***** Texto de lectura *****
A pesar de su fama mundial, de ser uno de los grandes sex symbols del siglo XX y de actuar en películas de cineastas legendarios como Visconti, Mellville o Antonioni, Alain Delon siempre se consideró un marginal, un outsider que empatizaba con los antihéroes melancólicos y atormentados que solía interpretar. Aunque su belleza lo condenó eternamente a las páginas de farándula, su muerte —ocurrida el 18 de agosto pasado— nos recuerda que, detrás de las polémicas y más allá de los adjetivos para describir su físico, lo que quedan son sus películas.
Por Yenny Cáceres | Fotografía principal: AFP
“Vamos, lánzate, muévete”. Esas fueron las palabras de René Clément, director de A pleno sol (1960), a Alain Delon. Quizá otro director hubiera cortado la escena, pero Clément la dejó para la posteridad. No pasa mucho. En apariencia, nada que tenga que ver con la historia que nos están contando, la primera adaptación al cine de la novela El talento de Mr. Ripley, de Patricia Highsmith. No pasa mucho, pero, de una manera sutil, pasa de todo.
***** Datos proporcionados *****
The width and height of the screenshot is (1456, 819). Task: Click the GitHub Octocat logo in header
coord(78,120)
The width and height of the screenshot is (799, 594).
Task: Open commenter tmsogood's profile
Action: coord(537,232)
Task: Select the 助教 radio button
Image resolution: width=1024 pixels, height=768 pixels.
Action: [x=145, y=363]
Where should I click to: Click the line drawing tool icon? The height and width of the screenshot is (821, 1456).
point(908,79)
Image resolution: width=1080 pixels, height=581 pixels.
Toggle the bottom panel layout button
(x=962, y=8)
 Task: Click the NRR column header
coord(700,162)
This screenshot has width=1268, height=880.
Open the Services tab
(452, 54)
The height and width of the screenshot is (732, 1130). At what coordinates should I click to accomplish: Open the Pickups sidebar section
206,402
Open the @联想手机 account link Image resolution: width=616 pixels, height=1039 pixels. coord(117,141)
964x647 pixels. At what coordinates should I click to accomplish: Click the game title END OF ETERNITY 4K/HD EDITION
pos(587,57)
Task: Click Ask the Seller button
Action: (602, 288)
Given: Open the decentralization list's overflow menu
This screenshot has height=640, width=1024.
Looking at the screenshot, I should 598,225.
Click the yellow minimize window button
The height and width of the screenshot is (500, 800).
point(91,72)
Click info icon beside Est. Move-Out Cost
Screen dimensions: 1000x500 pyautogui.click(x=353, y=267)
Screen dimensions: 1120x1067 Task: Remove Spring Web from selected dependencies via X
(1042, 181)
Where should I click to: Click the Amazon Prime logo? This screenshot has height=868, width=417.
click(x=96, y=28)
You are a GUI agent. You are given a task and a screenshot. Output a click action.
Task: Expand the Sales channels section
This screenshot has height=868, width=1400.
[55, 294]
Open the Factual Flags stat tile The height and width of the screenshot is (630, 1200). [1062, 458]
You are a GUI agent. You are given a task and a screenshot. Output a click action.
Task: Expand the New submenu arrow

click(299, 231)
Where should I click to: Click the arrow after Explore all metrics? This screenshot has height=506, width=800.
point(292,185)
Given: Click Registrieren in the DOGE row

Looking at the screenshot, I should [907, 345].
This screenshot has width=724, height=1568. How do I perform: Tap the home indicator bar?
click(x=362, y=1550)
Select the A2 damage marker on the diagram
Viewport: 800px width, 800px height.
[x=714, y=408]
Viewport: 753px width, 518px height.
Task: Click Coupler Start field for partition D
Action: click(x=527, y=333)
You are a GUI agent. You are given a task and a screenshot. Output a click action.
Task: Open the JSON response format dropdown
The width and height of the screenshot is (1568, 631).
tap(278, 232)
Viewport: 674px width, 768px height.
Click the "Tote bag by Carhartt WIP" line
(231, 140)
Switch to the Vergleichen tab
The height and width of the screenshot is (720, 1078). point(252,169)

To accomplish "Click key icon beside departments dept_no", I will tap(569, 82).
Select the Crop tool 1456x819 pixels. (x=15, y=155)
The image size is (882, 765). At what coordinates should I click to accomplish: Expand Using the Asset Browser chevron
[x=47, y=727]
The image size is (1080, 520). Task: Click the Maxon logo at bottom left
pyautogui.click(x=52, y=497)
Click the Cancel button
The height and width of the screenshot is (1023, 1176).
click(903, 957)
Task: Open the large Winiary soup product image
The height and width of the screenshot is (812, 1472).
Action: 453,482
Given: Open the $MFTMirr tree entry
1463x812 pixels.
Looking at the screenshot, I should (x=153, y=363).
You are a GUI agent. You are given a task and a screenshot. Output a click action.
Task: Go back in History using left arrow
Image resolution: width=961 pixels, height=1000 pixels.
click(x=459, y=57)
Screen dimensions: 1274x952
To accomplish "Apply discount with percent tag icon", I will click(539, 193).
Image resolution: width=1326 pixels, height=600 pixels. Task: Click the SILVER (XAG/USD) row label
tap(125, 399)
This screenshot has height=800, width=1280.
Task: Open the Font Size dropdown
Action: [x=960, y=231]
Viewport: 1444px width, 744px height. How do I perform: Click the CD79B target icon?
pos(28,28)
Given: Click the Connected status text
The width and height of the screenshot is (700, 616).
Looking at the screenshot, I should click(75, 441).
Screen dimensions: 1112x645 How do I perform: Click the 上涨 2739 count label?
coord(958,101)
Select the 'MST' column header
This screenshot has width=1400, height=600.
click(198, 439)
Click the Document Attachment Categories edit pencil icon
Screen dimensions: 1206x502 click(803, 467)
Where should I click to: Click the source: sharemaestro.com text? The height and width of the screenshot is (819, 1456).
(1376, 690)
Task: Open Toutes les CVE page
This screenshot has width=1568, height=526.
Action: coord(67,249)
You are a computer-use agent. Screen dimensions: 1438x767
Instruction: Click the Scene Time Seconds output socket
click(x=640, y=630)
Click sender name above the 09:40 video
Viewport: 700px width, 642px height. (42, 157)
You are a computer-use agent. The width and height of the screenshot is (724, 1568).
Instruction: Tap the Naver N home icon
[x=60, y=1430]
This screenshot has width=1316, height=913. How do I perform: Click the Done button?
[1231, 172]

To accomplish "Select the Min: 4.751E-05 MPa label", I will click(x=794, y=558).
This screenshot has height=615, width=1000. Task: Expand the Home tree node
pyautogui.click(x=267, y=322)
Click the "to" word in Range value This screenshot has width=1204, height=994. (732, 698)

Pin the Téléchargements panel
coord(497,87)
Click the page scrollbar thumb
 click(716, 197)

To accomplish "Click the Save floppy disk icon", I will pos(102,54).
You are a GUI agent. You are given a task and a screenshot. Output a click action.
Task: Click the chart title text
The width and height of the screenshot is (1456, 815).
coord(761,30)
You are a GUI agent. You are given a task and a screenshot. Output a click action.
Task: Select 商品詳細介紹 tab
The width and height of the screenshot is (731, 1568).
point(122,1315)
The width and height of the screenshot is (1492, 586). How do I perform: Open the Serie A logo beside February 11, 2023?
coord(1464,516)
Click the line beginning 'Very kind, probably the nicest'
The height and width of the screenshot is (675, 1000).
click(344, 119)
*****
_Tarea breve 1_. Duplica el fragmento del texto sobre Alain Delon que va desde "Por Yenny Cáceres" hasta "pasa de todo.", ambos incluidos.
_Tarea breve 2_. Retoma el texto sobre Alain Delon y continúalo a partir de su última oración.

_Respuesta 1_.
Por Yenny Cáceres | Fotografía principal: AFP
“Vamos, lánzate, muévete”. Esas fueron las palabras de René Clément, director de A pleno sol (1960), a Alain Delon. Quizá otro director hubiera cortado la escena, pero Clément la dejó para la posteridad. No pasa mucho. En apariencia, nada que tenga que ver con la historia que nos están contando, la primera adaptación al cine de la novela El talento de Mr. Ripley, de Patricia Highsmith. No pasa mucho, pero, de una manera sutil, pasa de todo.

_Respuesta 2_.
Delon, en la piel de Tom Ripley, deambula por un mercado de pescados en un pueblo italiano. Lleva la camina blanca abierta, la chaqueta en una mano y en la otra, un cigarro. Conversa con los pescadores, saborea un bocado que le ofrecen. Casi al final, tiene el pelo desordenado y el ceño fruncido, la mirada felina y uno ojos azules, demoníacos, que parecen lanzar destellos. La música de Nino Rota es el eco de una nostalgia atávica, que no logramos descifrar, como también nos resulta incomprensible ver tanta belleza reunida en un solo hombre.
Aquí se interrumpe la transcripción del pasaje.